Now I actually think this was probably a good idea, to make a fortifier which ends up supplying more protein, which, I didn’t mention above, was the main difference in the final composition of the milk plus fortifier (3.2g/100mL compared to 2.6g/100mL) there were a few other minor differences (including 3 kcal/100ml more energy with the new stuff). I am not sure if a liquid is better than a powder or not. But I think Pediatrics has really made some poor decisions about publishing this in this form, we need to know the final weight, length, and head circumference of all the randomized babies, or at the very least all of those who started on the study intervention, and it should be clear in teh abstract that this was a negative study.
A much more important issue for future studies is data on body composition. We know that very preterm babies, if you use ‘optimal’ nutrition to avoid postnatal growth restriction, still end up short and fat; so we need to improve what we consider optimal nutrition, with the initial goal that preterm babies when they reach term should have the same body composition as a full term baby that is a few days old, and the eventual goal that long term metabolic and other outcomes should be equivalent. Now my reading of the recent literature is that to do this we need to give more protein, at least during the enteral nutrition stage of the babies’ stay, and particularly among breast fed babies. The evidence to support that reading is here and here and here.

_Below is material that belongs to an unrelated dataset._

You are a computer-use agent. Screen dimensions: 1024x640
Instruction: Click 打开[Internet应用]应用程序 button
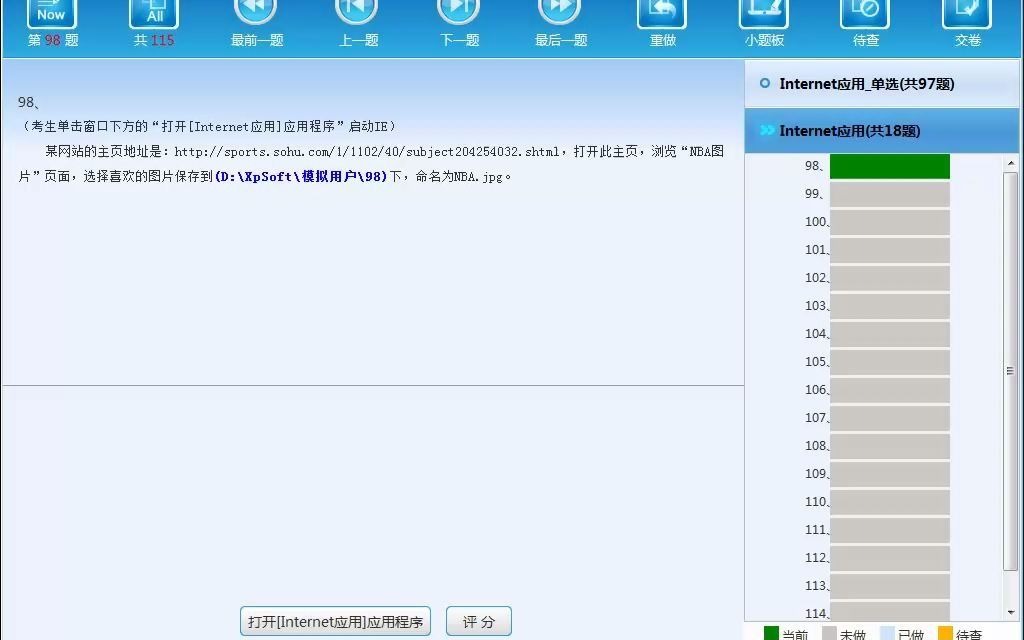tap(335, 621)
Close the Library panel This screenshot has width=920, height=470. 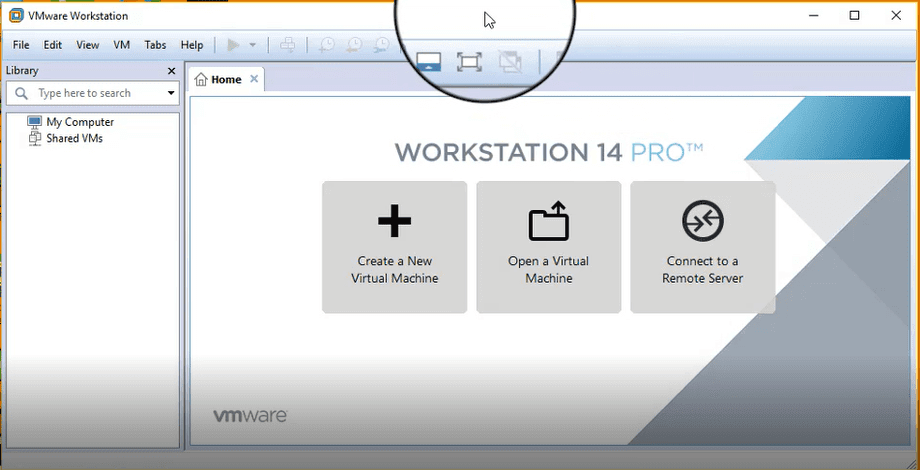click(x=171, y=71)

One recent study that may have worried a few people is by Cynthia Blanco and colleagues. This very small study which was designed to look at short term effects of earlier, higher protein administration during TPN. Babies were randomized to 2 amino acid advancement regimes that were only different during the first 7 days of life, the 1st group got 0.5 g/kg/d on day 1 increasing to a max of 3, and the 2nd group received 2 g/kg/day increasing to 4. After day 7 everyone received 3.5 g/kg/d. The authors added follow up to the study, but were only able to examine 32 of the 51 surviving infants at 18 to 24 months.
Now some problems with this study are that their babies are normally seen at 0,3,6,12,18 months corrected age, and 24 months chronologic age. Results are reported at 18 to 24 months and it is not at all clear how many babies were seen at each of those 2 ages. In addition the statistics do not seem to have been adjusted for multiple comparisons, so the finding that prompted an editorial in the journal, that the Bayley MDI was a little lower (11 points different, p<0.03) in the high AA group at 18 months, is almost certainly not significant if the large number of comparisons is taken into account. In addition, the difference disappeared at 24 months! So although the interesting initial metabolic and balance studies in this RCT are of interest, I don’t think there is any evidence here of a harmful effect of the higher intravenous protein load in the first week of these very preterm babies.
What is the optimal and the maximal protein intake remains uncertain.